SOVA is a smart, assistive wearable designed to empower blind and visually impaired individuals by transforming visual information into audible cues. By leveraging computer vision, OCR, text-to-speech technologies, and an integrated hardware system on a Raspberry Pi 4 platform, SOVA provides real-time situational awareness and independent navigation.
- Overview
- Abstract
- Features
- System Architecture
- Software Components
- Integration and Operation Modes
- Yocto-based Linux Image
- Usage
- Results and Performance Evaluation
- Future Work
- Acknowledgements
- Authors and Supervisors
- License
SOVA (Sight Over Voice Ally) bridges the accessibility gap for blind and visually impaired (BVI) individuals. The system integrates a webcam-equipped smart glasses setup with a Raspberry Pi 4 to capture, process, and interpret visual data in real time. It then converts recognized text and objects into spoken audio, allowing users to navigate public spaces safely and independently.
Visual impairment affects millions globally, with over 285 million people facing challenges in daily life due to reduced or lost sight. SOVA addresses these challenges by combining:
- Real-Time Image Processing: Capturing live images through smart glasses.
- Object & Text Recognition: Using computer vision and OCR (Tesseract) to interpret surroundings.
- Audio Feedback: Converting recognized information into speech using a text-to-speech API.
This innovative approach enables BVI individuals to access crucial environmental information on the go.
- Real-Time Object and Text Recognition:
Processes live video streams to detect and identify objects and printed text. - Audio Feedback:
Converts visual cues into speech, allowing users to understand their surroundings without needing to see. - Wearable and Portable:
Compact design integrated into smart glasses for comfortable, continuous use. - Cost-Effective and Open-Source:
Built on affordable hardware and open-source software (OpenCV, Tesseract, mimic API). - Raspberry Pi 4 Integration:
Provides robust processing power for real-time data analysis.
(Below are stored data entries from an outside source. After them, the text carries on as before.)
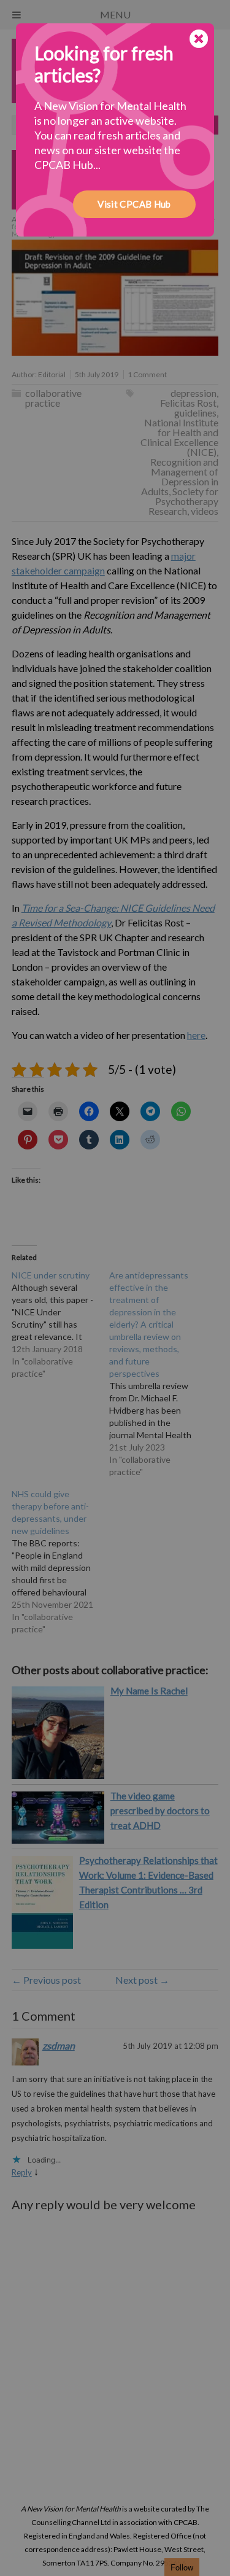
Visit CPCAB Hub (134, 203)
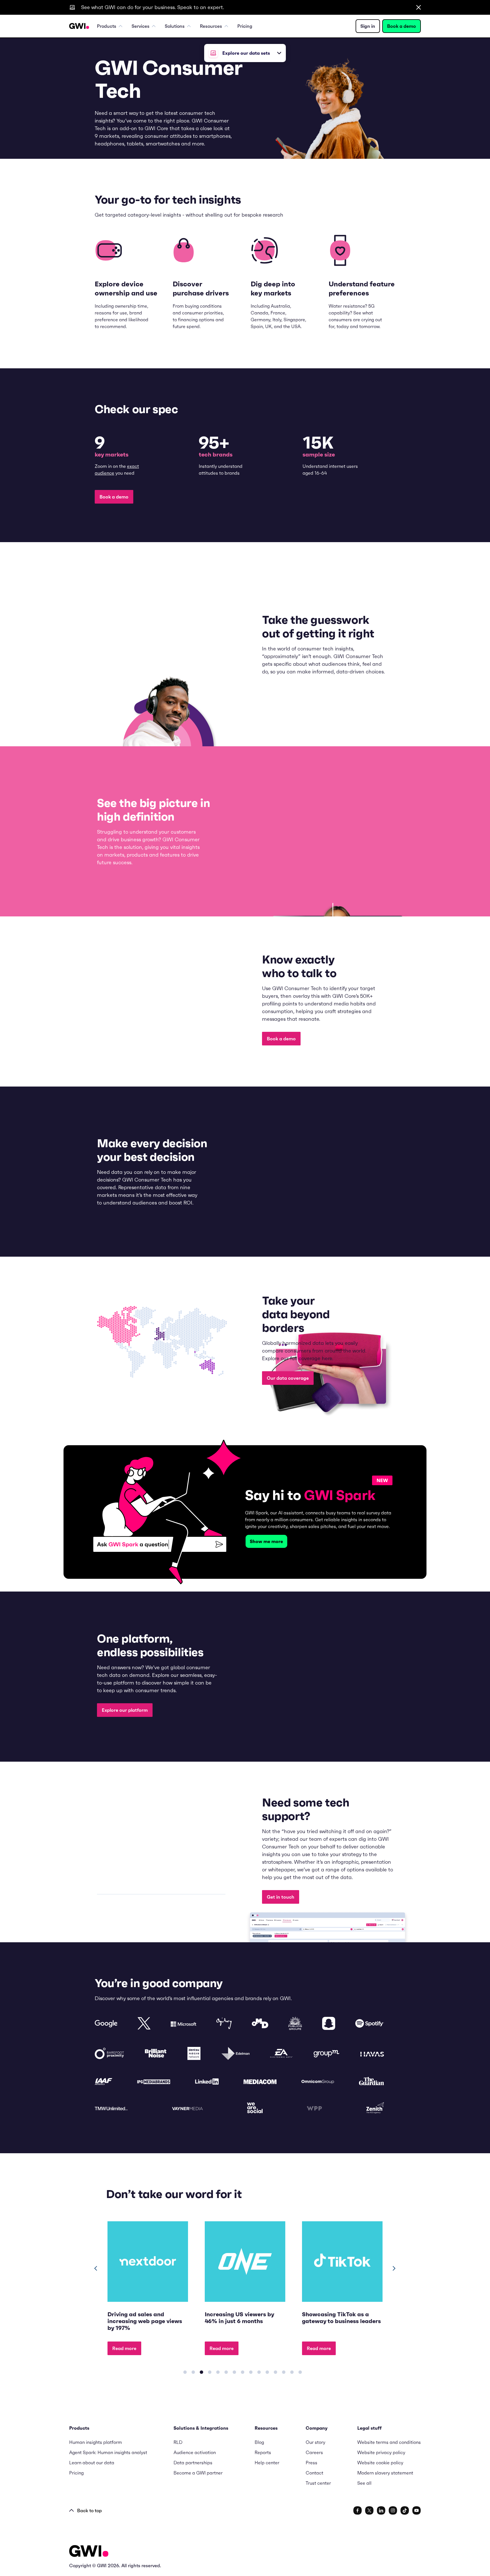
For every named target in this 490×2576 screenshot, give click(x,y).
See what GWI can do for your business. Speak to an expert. (152, 7)
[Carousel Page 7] (234, 2372)
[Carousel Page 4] (209, 2372)
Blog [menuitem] (259, 2442)
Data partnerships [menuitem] (193, 2462)
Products (106, 26)
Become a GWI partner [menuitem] (198, 2473)
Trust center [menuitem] (318, 2483)
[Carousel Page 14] (291, 2372)
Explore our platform (125, 1710)
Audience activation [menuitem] (195, 2452)
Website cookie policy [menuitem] (380, 2462)
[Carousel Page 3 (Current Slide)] (201, 2372)
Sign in (367, 26)
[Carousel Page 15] (300, 2372)
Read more (124, 2348)
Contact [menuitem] (314, 2473)
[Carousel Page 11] (267, 2372)
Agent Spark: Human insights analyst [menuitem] (108, 2452)
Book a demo (401, 26)
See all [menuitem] (364, 2483)
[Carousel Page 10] (259, 2372)
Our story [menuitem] (315, 2442)
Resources (211, 26)
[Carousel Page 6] (226, 2372)
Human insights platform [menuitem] (95, 2442)
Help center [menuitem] (267, 2462)
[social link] (357, 2510)
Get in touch (280, 1897)
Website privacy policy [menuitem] (381, 2452)
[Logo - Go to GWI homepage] (88, 2552)
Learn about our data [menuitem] (91, 2462)
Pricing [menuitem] (244, 26)
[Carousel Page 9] (250, 2372)
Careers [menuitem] (314, 2452)
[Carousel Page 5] (217, 2372)
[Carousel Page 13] (283, 2372)
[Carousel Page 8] (242, 2372)
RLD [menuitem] (178, 2442)
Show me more (266, 1541)
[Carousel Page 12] (275, 2372)
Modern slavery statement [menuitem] (385, 2473)
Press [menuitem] (311, 2462)
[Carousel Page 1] (185, 2372)
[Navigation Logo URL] (79, 26)
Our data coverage (288, 1378)
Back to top (89, 2510)
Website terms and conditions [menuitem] (389, 2442)
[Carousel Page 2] (193, 2372)
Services (140, 26)
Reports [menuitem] (263, 2452)
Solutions (175, 26)
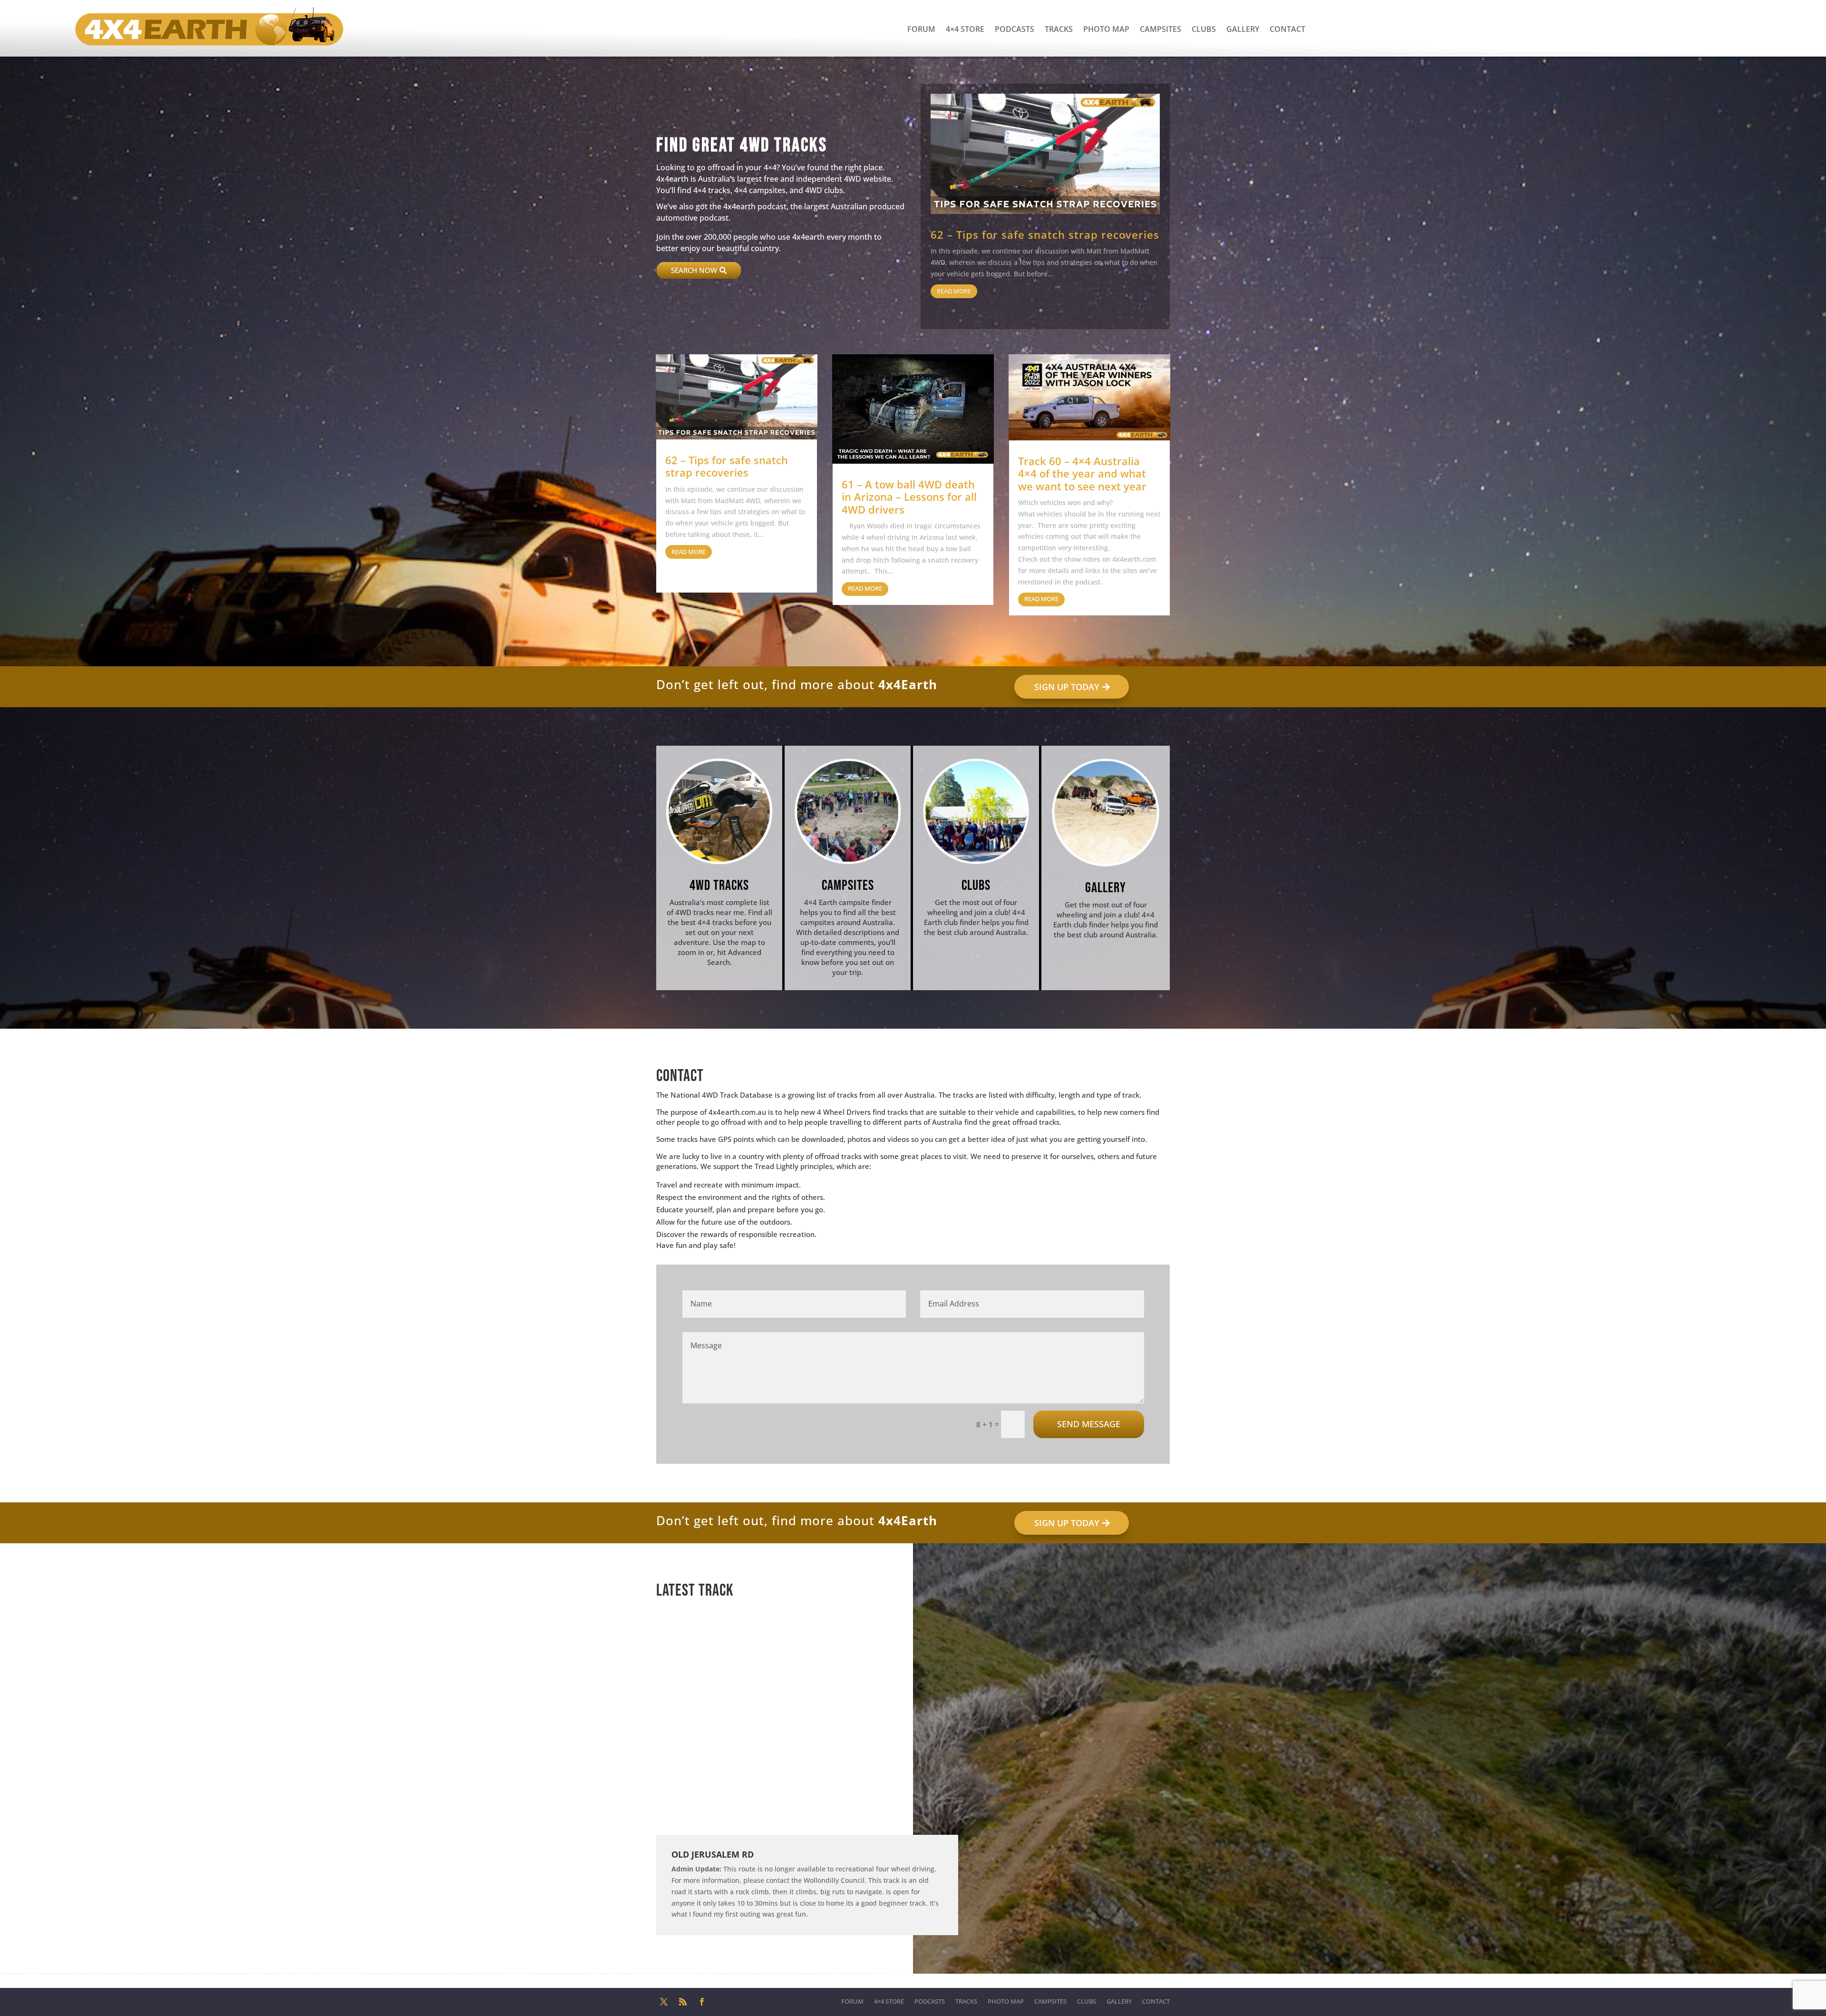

SOVA comprises two primary subsystems:
-
Hardware Components:
- Smart Glasses:
Equipped with an integrated webcam to capture the user's environment. - Raspberry Pi 4:
Acts as the central processing unit for image capture and processing. - Power, Mic, Headphone, and Connectivity Modules:
- Mic: Captures user voice commands.
- Headphone: Delivers audio feedback.
- Camera & Flash: Capture real-time photos and video under various lighting conditions.
- Push Buttons & Ultrasonic Sensor: Facilitate mode switching and measure distances.
- Smart Glasses:
-
Software Pipeline:
- Image Acquisition & Preprocessing:
Captures images via the webcam and enhances them for analysis. - Computer Vision & OCR:
Uses OpenCV and Tesseract to detect objects and extract text. - Audio Synthesis:
Converts recognized text into speech via a text-to-speech engine.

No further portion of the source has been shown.